The penny-sized patch includes more than 100 small needles about the size of an eyelash. Each needle has insulin storage units and glucose-sensing enzymes. More clinical trials in humans will be required before the patch can be given to patients, but the study, published in the Proceedings of the National Academy of Sciences, discovered that the patch could lower blood glucose in a mouse model of type 1 diabetes for up to nine hours.
“We have designed a patch for diabetes that works fast, is easy to use and is made from nontoxic, biocompatible materials,” said co-author Zhen Gu, a professor in the joint University of North Carolina and North Carolina State University Department of Biomedical Engineering. “The whole system can be personalized to account for a diabetic’s weight and sensitivity to insulin, so we could make the patch even smarter.”
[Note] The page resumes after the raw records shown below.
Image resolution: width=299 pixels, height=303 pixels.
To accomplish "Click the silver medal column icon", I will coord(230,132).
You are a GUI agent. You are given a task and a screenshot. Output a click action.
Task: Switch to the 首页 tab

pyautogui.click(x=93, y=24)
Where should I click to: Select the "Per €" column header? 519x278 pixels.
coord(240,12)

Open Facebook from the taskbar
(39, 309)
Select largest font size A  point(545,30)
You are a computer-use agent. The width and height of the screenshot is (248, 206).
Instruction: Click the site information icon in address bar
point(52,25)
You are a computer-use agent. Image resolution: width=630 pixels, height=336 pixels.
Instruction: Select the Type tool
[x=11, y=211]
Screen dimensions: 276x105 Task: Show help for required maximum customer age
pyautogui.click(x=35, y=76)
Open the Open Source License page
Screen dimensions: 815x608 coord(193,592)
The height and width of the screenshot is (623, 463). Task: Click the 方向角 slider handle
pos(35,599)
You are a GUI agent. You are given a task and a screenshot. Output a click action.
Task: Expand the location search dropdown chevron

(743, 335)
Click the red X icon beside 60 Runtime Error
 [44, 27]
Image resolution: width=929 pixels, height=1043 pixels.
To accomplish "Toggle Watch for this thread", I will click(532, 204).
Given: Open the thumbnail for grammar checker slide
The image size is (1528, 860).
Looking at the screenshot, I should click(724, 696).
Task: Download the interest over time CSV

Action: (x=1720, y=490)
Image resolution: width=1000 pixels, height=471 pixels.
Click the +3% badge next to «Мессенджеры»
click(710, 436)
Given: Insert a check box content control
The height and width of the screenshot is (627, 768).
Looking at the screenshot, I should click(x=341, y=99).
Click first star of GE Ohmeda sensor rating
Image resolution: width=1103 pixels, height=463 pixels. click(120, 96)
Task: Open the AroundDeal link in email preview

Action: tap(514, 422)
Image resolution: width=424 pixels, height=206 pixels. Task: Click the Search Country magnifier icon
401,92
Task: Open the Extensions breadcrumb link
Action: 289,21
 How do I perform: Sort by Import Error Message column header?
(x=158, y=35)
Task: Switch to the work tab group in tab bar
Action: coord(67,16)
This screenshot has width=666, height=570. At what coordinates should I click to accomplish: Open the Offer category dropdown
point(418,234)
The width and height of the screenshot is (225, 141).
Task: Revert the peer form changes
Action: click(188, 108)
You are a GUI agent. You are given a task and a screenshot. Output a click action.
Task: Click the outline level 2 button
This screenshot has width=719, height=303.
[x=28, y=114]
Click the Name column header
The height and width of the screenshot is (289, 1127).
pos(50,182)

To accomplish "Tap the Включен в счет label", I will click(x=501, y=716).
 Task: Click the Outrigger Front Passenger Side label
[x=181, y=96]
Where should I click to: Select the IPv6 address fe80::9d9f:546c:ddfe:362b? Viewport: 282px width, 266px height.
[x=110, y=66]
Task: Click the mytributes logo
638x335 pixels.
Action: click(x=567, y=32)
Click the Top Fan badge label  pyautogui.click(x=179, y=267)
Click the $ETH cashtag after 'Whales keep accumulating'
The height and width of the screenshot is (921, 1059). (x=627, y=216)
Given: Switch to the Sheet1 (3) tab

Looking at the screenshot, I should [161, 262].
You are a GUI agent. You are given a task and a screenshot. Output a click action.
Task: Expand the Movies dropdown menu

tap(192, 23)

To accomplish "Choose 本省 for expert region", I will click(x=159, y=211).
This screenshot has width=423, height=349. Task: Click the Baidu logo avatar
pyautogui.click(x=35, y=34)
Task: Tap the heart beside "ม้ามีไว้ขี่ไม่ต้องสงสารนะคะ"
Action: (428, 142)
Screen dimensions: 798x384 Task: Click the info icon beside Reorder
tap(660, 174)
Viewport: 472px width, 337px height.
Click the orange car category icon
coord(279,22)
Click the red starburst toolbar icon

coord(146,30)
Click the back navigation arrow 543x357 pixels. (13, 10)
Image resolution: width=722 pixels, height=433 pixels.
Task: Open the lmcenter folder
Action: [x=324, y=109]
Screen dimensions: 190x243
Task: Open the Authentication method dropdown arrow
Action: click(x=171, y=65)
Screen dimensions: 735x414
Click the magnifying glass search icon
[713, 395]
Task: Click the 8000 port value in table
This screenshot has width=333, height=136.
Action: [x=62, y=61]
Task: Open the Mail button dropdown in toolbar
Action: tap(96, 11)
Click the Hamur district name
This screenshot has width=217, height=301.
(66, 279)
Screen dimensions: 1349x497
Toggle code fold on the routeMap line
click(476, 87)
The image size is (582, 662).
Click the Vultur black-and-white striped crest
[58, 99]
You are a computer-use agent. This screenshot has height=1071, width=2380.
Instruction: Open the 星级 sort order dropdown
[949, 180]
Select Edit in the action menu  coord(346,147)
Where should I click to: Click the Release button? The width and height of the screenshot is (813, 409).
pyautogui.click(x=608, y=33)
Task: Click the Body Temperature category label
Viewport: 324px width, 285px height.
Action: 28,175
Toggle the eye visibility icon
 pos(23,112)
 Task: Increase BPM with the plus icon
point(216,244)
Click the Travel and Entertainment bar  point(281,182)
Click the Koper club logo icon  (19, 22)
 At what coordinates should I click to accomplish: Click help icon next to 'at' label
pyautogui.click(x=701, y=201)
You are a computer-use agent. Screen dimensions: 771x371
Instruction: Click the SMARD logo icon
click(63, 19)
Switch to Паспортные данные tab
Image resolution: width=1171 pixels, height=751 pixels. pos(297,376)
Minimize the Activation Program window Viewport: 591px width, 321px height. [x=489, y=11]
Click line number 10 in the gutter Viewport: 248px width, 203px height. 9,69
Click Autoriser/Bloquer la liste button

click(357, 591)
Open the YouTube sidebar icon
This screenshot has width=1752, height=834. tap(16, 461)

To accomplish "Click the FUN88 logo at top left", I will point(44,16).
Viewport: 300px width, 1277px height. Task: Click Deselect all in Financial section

“Injecting the wrong amount of medication can lead to significant complications like blindness and limb amputations or even more disastrous consequences such as diabetic comas and death,” said John Buse, co-senior author of the paper and the director of the UNC Diabetes Care Center. The patch imitates the body’s beta cells, which are natural insulin generators.
“The hard part of diabetes is not the insulin shots, or the blood-sugar checks, or the diet, but the fact that you have to do them all several times a day every day for the rest of your life,” Buse said. “If we can get these patches to work in people, it will be a game changer.”